Sour Barrel Project: Amalgamation Autonomous

posted May 2, 2012, 12:17 AM by Rick Stafford   [ updated May 26, 2012, 8:40 PM by Ben Schielke ]
NHC being announced in our backyard in Bellevue last year got our club thinking about a barrel project. We wanted to produce something that represented the mission and character of our club and a sour barrel project seemed like just the ticket.  While we knew that other clubs in the area were receiving barrels from the Washington Homebrewer’s Association, we made the assumption that the majority would be of a red wine variety since most white wine barrels are re-purposed for red after their oak properties have been fully extracted. 
So, in order to be a little different, we set our sights on acquiring a freshly emptied white wine barrel.   The process was intensive and after contacting nearly 60 regional wineries, we lucked out when Maison Bleue Winery told us that just two days prior, they had racked their award winning Petite Joie  Marsanne from the barrel.  One of our club members, Derek made the trip across the mountains to pick up what would turn out to be one of two beautiful French oak barrels (more on the 2nd barrel later).

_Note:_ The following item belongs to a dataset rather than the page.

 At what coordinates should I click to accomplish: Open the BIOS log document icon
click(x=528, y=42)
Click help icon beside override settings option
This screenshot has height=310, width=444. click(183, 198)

Determining what to fill the barrel with proved to be an even more complicated task.  Rather than generating one recipe, we took a unique approach by first determining what components the beer should have and then allowing the six contributing members to create their own recipe that, when combined together in the barrel, would possess those qualities.   To prevent a complete mess each brewer had to develop a recipe that fit within this list of group-determined guidelines:

  • A grain bill generally light in flavor so as not to mask the flavors of apricot, peaches, and marzipan that the wine that was once in the barrel exhibited.
  • Wheat should be used in significant quantities (~30%) so that there’ll be plenty of long chain dextrins for the bacteria and brett to feed on during the long fermentation/maturation process.
  • IBUs should be kept below 12 so as not to inhibit any lactic acid production from lactobacillus.
  • Original gravity around 1.042-1.043.
  • To enhance complexity, the greater the variety of strains of bacteria/wild yeasts the better (so long as they’re proven). 
  • Individual batches should be inoculated with souring organisms no later than primary fermentation. 
  • SRM should be no higher than 4.
In the end, eleven different batches of wort were brewed and each was fermented at home before the barrel fill day.  The data on each individual recipe, as well as aggregated barrel stats, can be viewed by clicking here.

On June 7th, 2011, we all transported our beers Paul's house where the barrel had been previously set up in his garage. 
Since the barrel had been emptied and gassed with sulfur dioxide only 6 days prior, it was recommended to us by Vinnie C. at RR that we fill up the barrel with water the night before so as to help flush out any lingering gas which would otherwise potentially inhibit the growth/reproduction of our desired souring organisms.  So, after draining the barrel of the water, we then flushed it with C02 and racked in our different beers. 

It's almost a year later and the beer is coming along very nicely, but different than expected.  The original thought was to have a beer sour enough to stand up to aging on apricots (going for that sort of Fou’foune thing).  At the moment, the profile is very delicate and refreshing.  We're very happy with the beer as-is, but will continue to let the majority of it age in the barrel to see if the sourness develops further. 

At NHC, we'll be serving this pure version that has been aged for a year in the barrel.  We'll additionally have a sample of the same beer that was kept in a corny keg for a year so you can see what the large format barrel aging did for the beer!